Continuous migration to Cloud SQL for terabyte-scale databases with minimal downtime
When Broadcom completed its Symantec Enterprise Security Business acquisition in late 2019, the company made a strategic decision to move its Symantec workloads to Google Cloud, including its Symantec Endpoint Security Complete product. This is the cloud-managed SaaS version of Symantec’s endpoint protection, which provides protection, detection and response capabilities against advanced threats at scale across traditional and mobile endpoints.
To move the workloads without user disruption, Broadcom needed to migrate terabytes of data, across multiple databases, to Google Cloud. In this blog, we’ll explore several approaches to continuously migrating terabyte-scale data to Cloud SQL and how Broadcom planned and executed this large migration while keeping their downtime minimal.
Broadcom’s data migration requirements
Terabyte scale: The primary requirement was to migrate 40+ MySQL databases with a total size of more than 10 TB.
Minimal downtime: The database cutover downtime needed to be less than 10 minutes due to SLA requirements.
Granular schema selection: There was also a need for replication pipeline filters to selectively include and exclude tables and/or databases.
Multi-source and multi-destination: Traditional single source and single destination replication scenarios didn't suffice here—see some of Broadcom’s complex scenarios below:
How to set up continuous data migration
Below are the steps that Broadcom followed to migrate databases onto Google Cloud:
Step 1: One-time dump and restore
Broadcom leveraged the mydumper/myloader tool for the initial snapshot over the native mysqldump, as this tool provided support for multithreaded parallel dumps and restores.

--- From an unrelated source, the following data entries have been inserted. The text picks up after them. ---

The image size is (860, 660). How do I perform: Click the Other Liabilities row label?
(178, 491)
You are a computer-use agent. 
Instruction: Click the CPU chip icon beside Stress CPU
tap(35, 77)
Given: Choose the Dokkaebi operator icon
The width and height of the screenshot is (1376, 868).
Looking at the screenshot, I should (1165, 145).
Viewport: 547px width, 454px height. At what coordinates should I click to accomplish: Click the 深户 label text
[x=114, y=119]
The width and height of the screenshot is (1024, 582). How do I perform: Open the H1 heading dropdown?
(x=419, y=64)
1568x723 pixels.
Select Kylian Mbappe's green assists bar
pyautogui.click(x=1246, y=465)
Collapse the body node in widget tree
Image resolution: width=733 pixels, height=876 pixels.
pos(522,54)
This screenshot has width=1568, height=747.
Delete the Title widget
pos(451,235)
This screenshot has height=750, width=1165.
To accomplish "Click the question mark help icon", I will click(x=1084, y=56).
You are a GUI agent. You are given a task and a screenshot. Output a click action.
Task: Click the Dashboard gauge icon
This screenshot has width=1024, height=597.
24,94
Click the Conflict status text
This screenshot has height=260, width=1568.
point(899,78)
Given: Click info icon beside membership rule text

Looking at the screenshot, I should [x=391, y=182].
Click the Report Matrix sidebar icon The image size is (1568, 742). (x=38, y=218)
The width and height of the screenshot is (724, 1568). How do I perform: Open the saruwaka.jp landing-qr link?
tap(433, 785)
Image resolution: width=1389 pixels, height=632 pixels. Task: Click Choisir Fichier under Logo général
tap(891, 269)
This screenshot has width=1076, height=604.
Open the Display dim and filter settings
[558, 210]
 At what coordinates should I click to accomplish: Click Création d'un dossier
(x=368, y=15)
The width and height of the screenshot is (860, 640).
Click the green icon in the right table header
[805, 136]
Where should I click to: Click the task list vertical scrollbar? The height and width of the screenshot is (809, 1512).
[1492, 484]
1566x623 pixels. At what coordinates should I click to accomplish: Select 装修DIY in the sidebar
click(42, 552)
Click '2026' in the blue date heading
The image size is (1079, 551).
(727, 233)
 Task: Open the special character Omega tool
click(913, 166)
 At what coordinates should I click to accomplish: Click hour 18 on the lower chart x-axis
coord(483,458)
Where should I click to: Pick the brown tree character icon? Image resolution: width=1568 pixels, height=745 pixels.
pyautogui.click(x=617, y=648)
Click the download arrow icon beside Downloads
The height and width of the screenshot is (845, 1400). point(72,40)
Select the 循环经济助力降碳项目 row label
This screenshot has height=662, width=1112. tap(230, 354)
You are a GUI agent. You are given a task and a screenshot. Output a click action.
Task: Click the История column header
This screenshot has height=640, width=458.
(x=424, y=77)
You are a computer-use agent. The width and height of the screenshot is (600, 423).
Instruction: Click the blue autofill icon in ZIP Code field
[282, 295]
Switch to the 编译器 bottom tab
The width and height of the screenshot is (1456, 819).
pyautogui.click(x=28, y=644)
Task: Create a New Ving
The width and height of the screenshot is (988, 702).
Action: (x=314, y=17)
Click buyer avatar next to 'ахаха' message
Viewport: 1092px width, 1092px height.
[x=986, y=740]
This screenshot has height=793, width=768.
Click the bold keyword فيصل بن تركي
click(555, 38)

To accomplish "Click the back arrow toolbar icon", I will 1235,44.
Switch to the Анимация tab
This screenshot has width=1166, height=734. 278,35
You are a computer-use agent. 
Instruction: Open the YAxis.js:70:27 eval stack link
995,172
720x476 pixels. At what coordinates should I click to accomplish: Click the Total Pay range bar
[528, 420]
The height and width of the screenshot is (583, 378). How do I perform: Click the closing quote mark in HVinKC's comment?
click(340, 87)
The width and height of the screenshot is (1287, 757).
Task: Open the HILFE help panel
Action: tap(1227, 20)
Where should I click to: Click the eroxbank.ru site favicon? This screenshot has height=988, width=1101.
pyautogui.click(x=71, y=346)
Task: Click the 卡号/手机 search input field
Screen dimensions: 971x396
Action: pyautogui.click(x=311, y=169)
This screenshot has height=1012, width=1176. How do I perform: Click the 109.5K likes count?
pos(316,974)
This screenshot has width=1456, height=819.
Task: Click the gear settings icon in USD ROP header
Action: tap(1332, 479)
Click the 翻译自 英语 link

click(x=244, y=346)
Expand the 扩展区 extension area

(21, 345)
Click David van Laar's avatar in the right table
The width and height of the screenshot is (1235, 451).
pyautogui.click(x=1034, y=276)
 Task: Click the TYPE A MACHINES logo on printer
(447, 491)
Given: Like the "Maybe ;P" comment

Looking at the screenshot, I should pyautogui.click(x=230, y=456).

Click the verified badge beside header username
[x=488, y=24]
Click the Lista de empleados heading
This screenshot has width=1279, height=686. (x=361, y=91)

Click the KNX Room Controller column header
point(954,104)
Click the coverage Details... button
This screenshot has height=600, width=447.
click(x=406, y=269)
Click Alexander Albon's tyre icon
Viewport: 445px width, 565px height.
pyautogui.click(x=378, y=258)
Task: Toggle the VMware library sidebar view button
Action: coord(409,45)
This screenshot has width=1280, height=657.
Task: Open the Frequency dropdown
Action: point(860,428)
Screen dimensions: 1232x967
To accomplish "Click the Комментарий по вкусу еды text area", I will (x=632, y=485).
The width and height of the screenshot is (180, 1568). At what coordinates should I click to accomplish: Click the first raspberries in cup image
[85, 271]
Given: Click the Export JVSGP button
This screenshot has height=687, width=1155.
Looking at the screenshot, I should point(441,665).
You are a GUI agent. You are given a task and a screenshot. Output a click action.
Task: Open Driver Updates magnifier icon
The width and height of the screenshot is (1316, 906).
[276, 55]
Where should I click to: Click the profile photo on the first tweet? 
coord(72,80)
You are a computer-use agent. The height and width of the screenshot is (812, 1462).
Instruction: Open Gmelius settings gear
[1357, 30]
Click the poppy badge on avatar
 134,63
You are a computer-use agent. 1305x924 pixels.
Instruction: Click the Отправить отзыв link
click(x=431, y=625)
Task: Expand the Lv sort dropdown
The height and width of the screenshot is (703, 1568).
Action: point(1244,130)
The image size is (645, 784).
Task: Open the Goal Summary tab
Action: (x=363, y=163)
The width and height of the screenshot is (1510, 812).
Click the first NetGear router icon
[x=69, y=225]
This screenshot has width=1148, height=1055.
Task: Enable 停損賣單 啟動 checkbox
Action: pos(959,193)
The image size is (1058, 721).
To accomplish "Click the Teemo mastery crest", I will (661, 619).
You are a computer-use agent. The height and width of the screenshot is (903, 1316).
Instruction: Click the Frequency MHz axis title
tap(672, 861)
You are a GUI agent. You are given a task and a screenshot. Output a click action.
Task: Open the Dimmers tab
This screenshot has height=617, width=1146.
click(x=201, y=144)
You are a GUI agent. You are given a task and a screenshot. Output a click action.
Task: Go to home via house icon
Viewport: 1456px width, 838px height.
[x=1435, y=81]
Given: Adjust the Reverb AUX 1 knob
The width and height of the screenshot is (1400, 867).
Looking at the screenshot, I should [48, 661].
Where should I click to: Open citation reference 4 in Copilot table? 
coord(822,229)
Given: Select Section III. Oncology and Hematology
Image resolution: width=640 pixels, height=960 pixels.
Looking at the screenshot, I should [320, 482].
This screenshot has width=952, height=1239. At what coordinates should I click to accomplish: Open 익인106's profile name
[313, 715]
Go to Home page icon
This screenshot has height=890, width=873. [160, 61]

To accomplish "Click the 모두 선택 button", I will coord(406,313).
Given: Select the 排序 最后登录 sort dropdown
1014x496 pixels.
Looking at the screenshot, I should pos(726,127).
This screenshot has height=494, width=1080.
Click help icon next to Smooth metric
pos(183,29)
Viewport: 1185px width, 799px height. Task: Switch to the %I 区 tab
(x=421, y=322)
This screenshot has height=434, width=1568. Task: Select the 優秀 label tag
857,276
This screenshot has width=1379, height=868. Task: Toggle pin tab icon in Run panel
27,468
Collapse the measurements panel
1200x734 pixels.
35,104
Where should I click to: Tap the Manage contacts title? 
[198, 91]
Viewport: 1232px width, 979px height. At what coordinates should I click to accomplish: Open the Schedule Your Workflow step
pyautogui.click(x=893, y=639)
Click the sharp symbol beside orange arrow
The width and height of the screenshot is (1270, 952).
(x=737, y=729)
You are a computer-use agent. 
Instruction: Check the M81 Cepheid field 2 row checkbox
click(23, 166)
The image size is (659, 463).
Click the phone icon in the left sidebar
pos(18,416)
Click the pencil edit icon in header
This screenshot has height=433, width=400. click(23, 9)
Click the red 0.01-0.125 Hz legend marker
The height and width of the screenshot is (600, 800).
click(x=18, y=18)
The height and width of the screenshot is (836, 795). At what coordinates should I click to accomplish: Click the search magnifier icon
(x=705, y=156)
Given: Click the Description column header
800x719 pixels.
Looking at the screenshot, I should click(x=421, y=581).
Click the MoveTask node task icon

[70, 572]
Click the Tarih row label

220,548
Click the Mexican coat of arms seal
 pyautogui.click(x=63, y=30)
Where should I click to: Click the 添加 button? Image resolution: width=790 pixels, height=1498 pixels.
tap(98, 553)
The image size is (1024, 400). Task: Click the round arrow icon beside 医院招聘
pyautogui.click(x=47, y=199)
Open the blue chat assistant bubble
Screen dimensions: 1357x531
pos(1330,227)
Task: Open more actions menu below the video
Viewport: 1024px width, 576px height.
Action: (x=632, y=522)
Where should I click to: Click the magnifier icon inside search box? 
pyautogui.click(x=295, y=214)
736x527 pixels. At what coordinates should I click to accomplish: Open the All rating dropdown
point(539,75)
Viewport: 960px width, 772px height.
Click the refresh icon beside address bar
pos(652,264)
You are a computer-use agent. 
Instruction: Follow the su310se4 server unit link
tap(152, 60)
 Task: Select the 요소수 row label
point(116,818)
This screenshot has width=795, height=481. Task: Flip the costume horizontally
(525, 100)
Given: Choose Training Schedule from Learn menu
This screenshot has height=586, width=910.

Step 2: Continuous replication pipeline
Google offers two approaches to achieve continuous replication for data migration:
Approach A: Database Migration Service
Google recently launched this managed service to migrate data to Cloud SQL from an external source, such as on-premises or another cloud provider. It streamlines the networking workflow, manages the initial snapshot and ongoing replication, and provides the status of the migration operation.
Approach B: External Server Replication
This process enables data from the source database server—the primary— to be continuously copied to another database—the secondary. Check out Best Practices for Migrating to Cloud SQL for MySQL video for more information.
How Broadcom migrated databases
To handle Broadcom’s unique requirements and to give a finer level of control during the data migration, Broadcom and Google Cloud’s Professional Services team jointly decided on approach B, augmented with a set of custom set of wrapped stored procedures.
Here’s a look at the solution diagram highlighting the process for data migration:
These are the steps followed for the data migration at Broadcom:
Clone the source database
Take Dump of a source database and upload it to Google Cloud Storage
Provision compute instances and install tools such as mydumper, Cloud Storage client
Initiate parallel dump operation using mydumper
Encrypt dump and upload to Cloud Storage bucket
Provision the Cloud SQL and Restore the dump
Provision compute instances and install tools such as myloader
Download dump from Google Cloud Storage bucket and decrypt it
Initiate parallel restore operation using myloader
Configure External Server Replication using the Stored Procedure
Update Cloud SQL configuration to be read-replica
Set up external primary replication pipeline along with table and/or database level filters
Configure optimized parameter for replication
Passivate upstream services traffic to the database to allow read replica lag to catch up
When replication lag is zero, promote the Cloud SQL read replica to master and cut over the upstream traffic from the original source to the Cloud SQL instance
Some additional data security and integrity considerations for the data migration:
Communication between source to destination should be over a private network through VPC peering for ongoing replication traffic, so that none of traffic leaves the private VPC boundary.
Data at rest and in transit should be encrypted with support for TLS/SSL.
Large-scale migration requires full automation for repeated reliability and can be achieved via Ansible automation framework. Also, automate data integrity checks between source and destination databases.
Ability to detect and recover from failure point in restoration and replication.